Naomi is a  participant in the Jewish Book Council‘s Meet The Author Program for 2009 – 2010.

We Never Lost Hope is Naomi’s family’s story and her first book.  Naomi Litvin recreates her parents’ incredible love story in the powerful memoir. Litvin, the daughter of a Holocaust survivor and an American Jewish GI who landed at Normandy, lets her family members reveal the stories of their lives before, during, and after the Holocaust.

Told in five indelible voices, the book gives a you-are-there punch and a moving immediacy. Lovely and haunting, We Never Lost Hope is a reminder that genocide can happen anywhere, and that we all must be vigilant against the forces of hatred.

“Naomi Litvin leaves all students of the Holocaust in her debt… every memoir adds to our knowledge, both of what happened, and of the emotions and feelings of that terrible era, and this memoir is no exception: it calls out to be read” (Sir Martin Gilbert).

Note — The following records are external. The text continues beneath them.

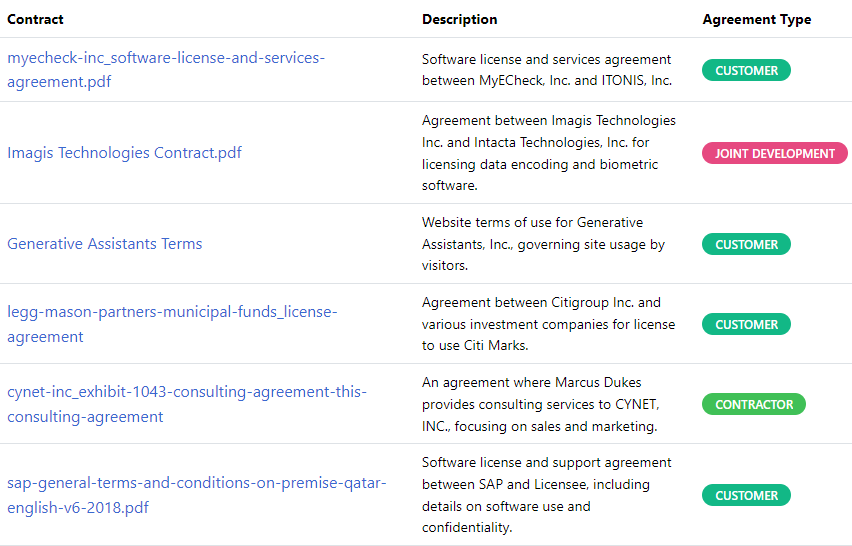Click the Imagis and Intacta description text
This screenshot has width=852, height=546.
coord(549,153)
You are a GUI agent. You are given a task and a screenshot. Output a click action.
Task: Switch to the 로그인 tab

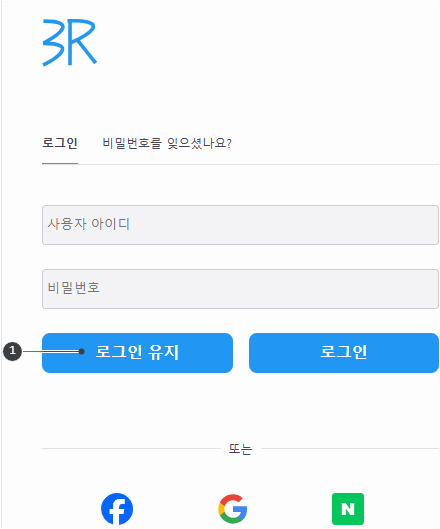pos(60,143)
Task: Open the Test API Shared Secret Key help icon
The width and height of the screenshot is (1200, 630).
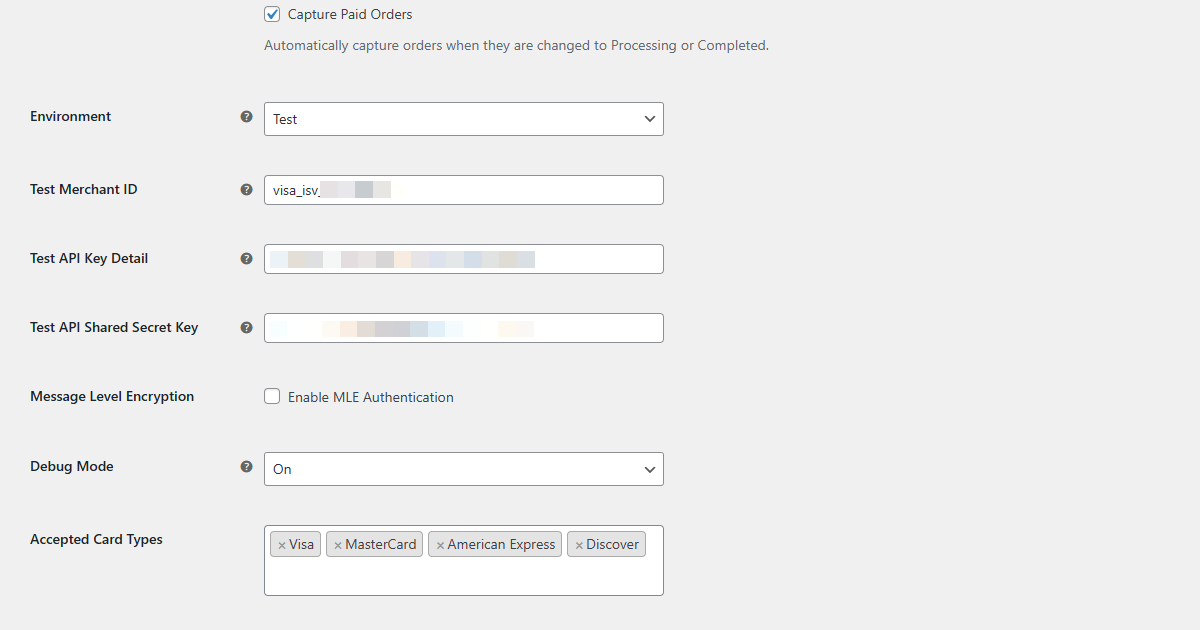Action: [x=246, y=327]
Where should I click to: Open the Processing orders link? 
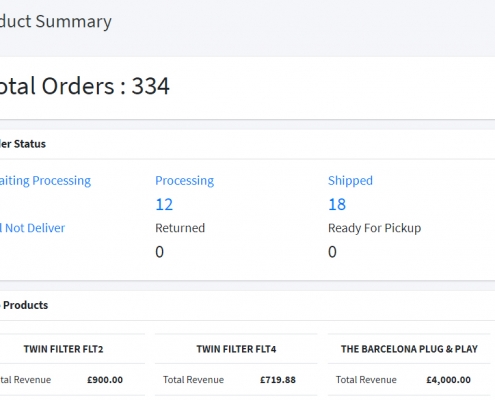pos(184,181)
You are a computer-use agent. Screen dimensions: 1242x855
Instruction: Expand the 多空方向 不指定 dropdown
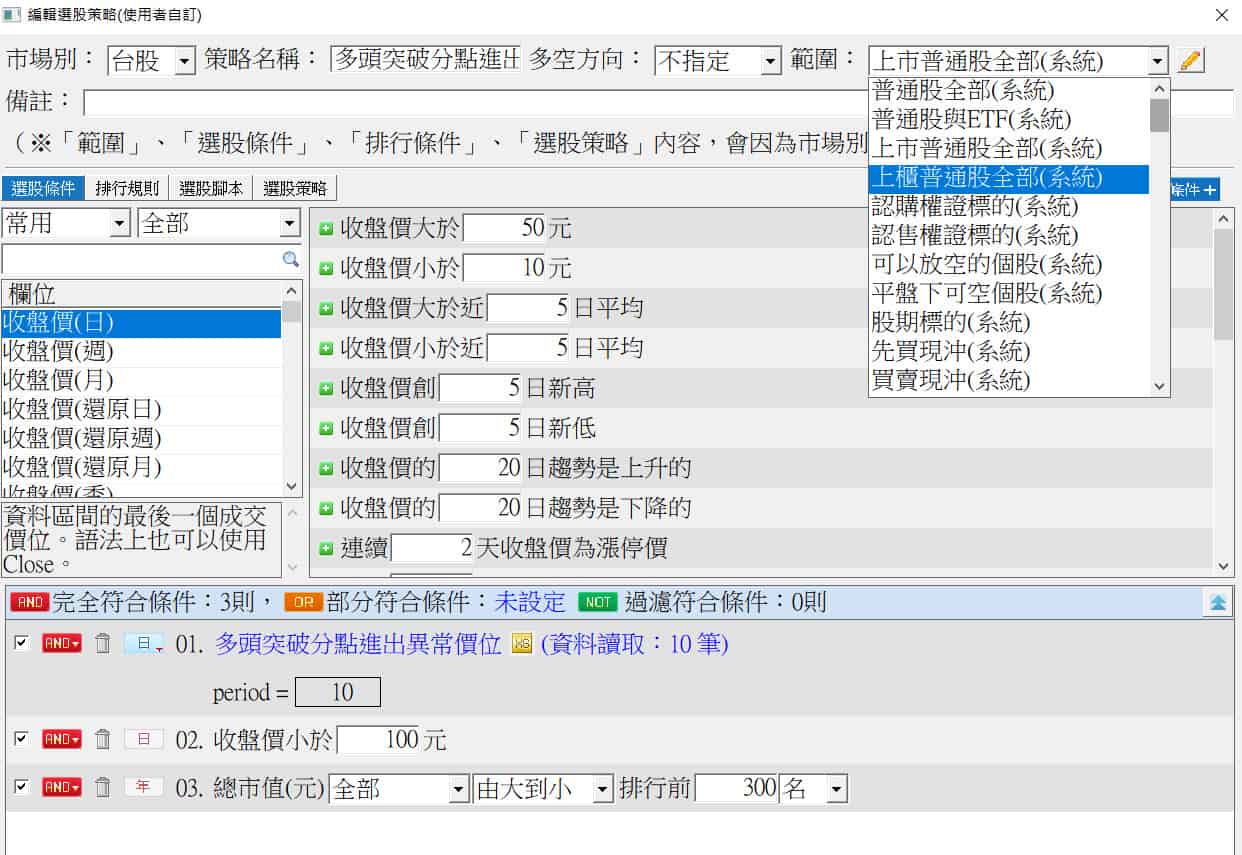tap(770, 61)
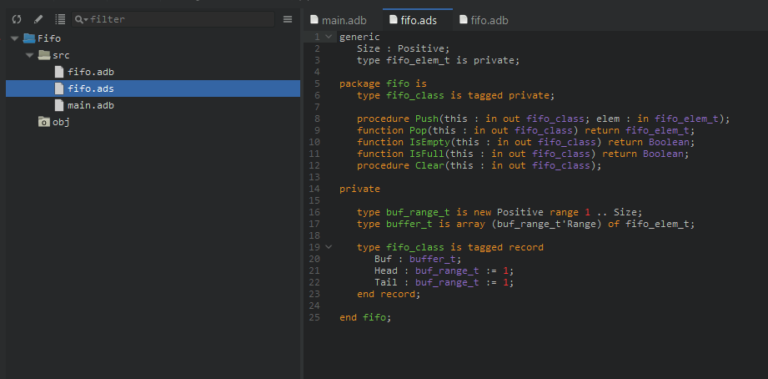Fold the record block at line 19

click(329, 247)
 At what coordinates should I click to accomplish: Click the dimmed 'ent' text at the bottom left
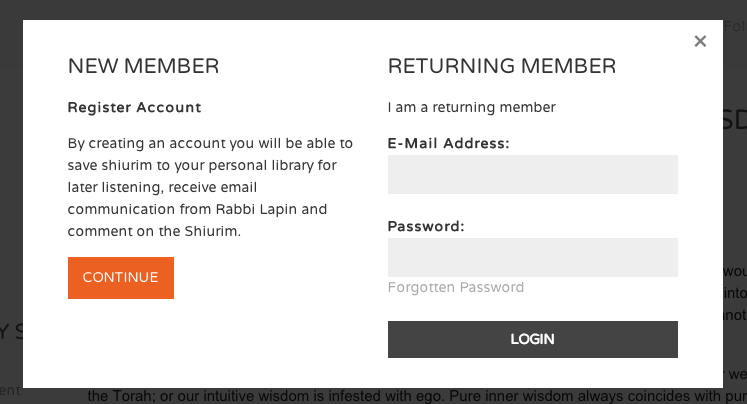pos(10,391)
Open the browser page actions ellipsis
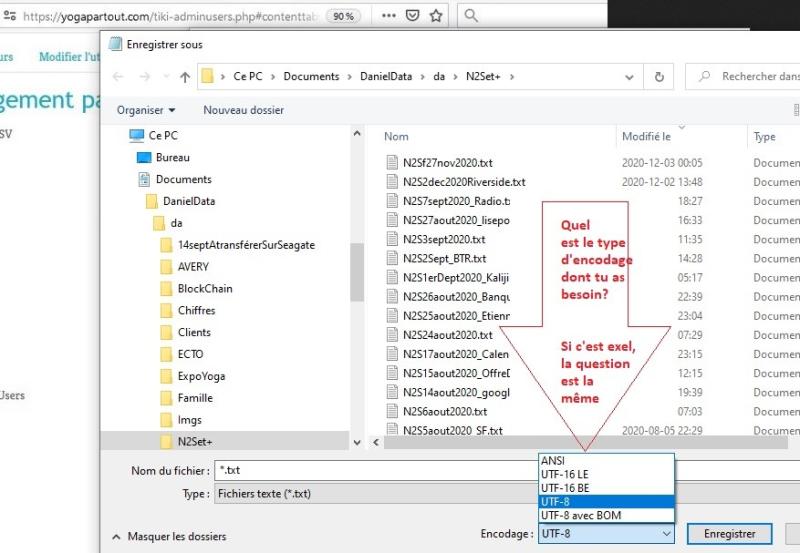 coord(387,16)
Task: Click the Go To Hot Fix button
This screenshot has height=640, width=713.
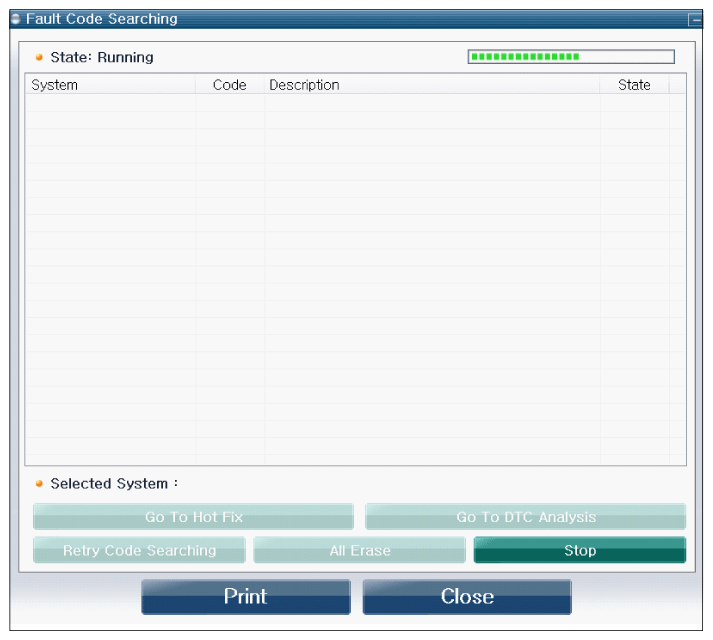Action: pyautogui.click(x=193, y=517)
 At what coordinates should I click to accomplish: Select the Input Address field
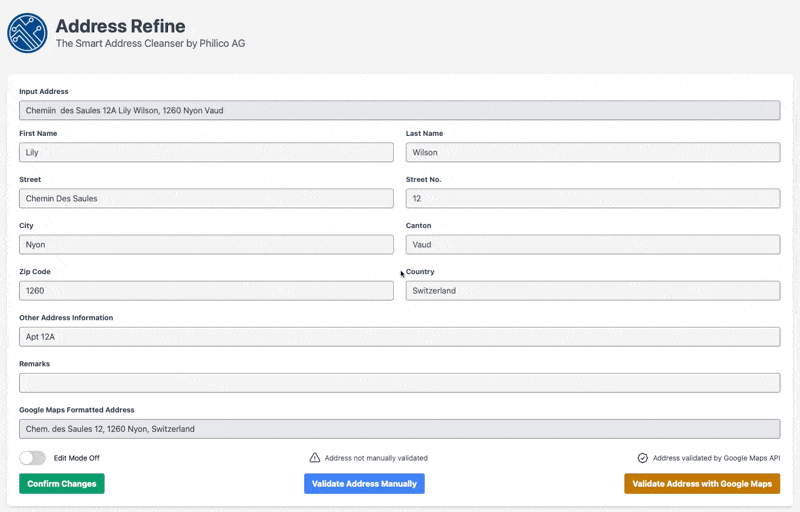point(399,110)
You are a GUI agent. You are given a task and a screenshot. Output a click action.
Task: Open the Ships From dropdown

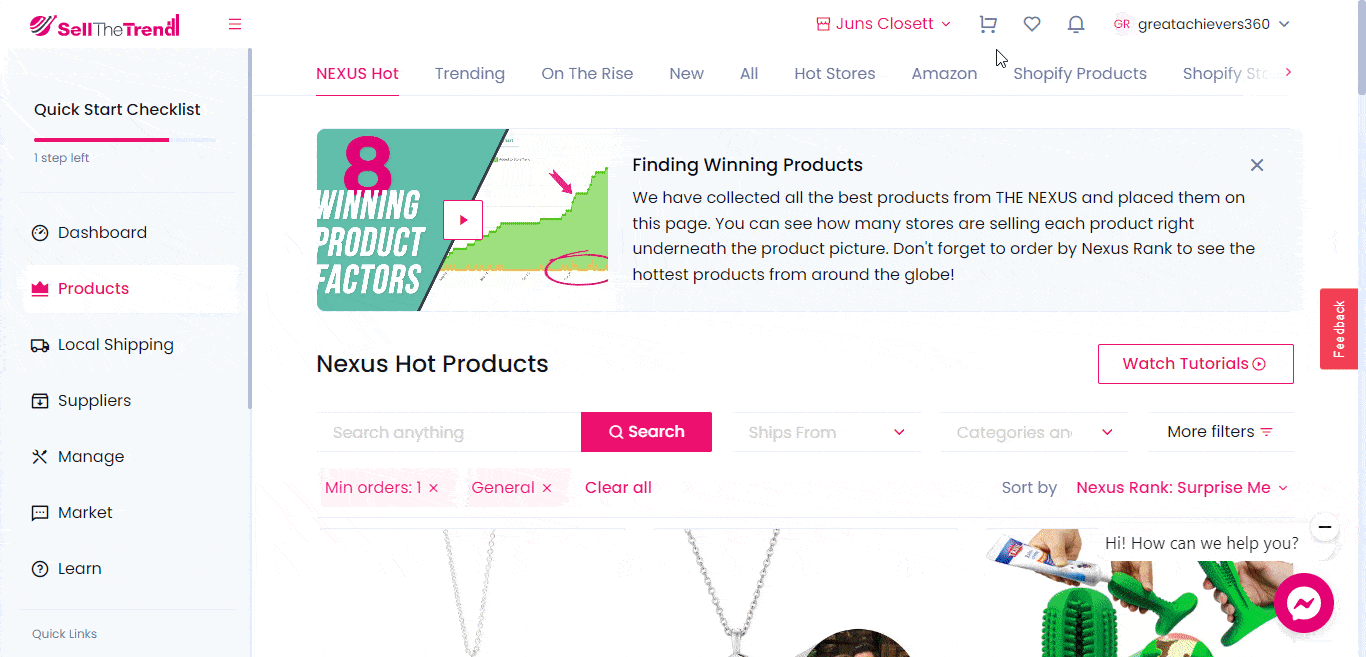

“We Never Lost Hope (…) is a love story that captures a piece of history we must never forget. I could not put this book down until I had consumed every page. A prisoner of the Auschwitz death camp is liberated and falls in love with an American GI (Jacqueline Serena).

I like jazz and classical music and your book is built up as a jam session; with voices singing around a theme, adding something of their own personality, flooding memories;and then withdraw to give room to another voice who pick up the thread and goes on… it’s an entirely new approach of writing. I don’t like comparing but if needed, I’d say We Never Lost Hope is somewhere between Virginia Wolf’s Waves and Dokotorow’s Ragtime. You have that rare quality to taking the reader and simply walk him through the events, with no pathetism(Johnny Popescu).

“I cried reading the book, never imagining a story that I read about so many times would become so real to me. The narratives of your family make it personal because it is a horrible reminder how under the worst conditions genocide can destroy us but a testament on the strength of the human will for the most basic things: survival and love” (Tamara Olaniyan).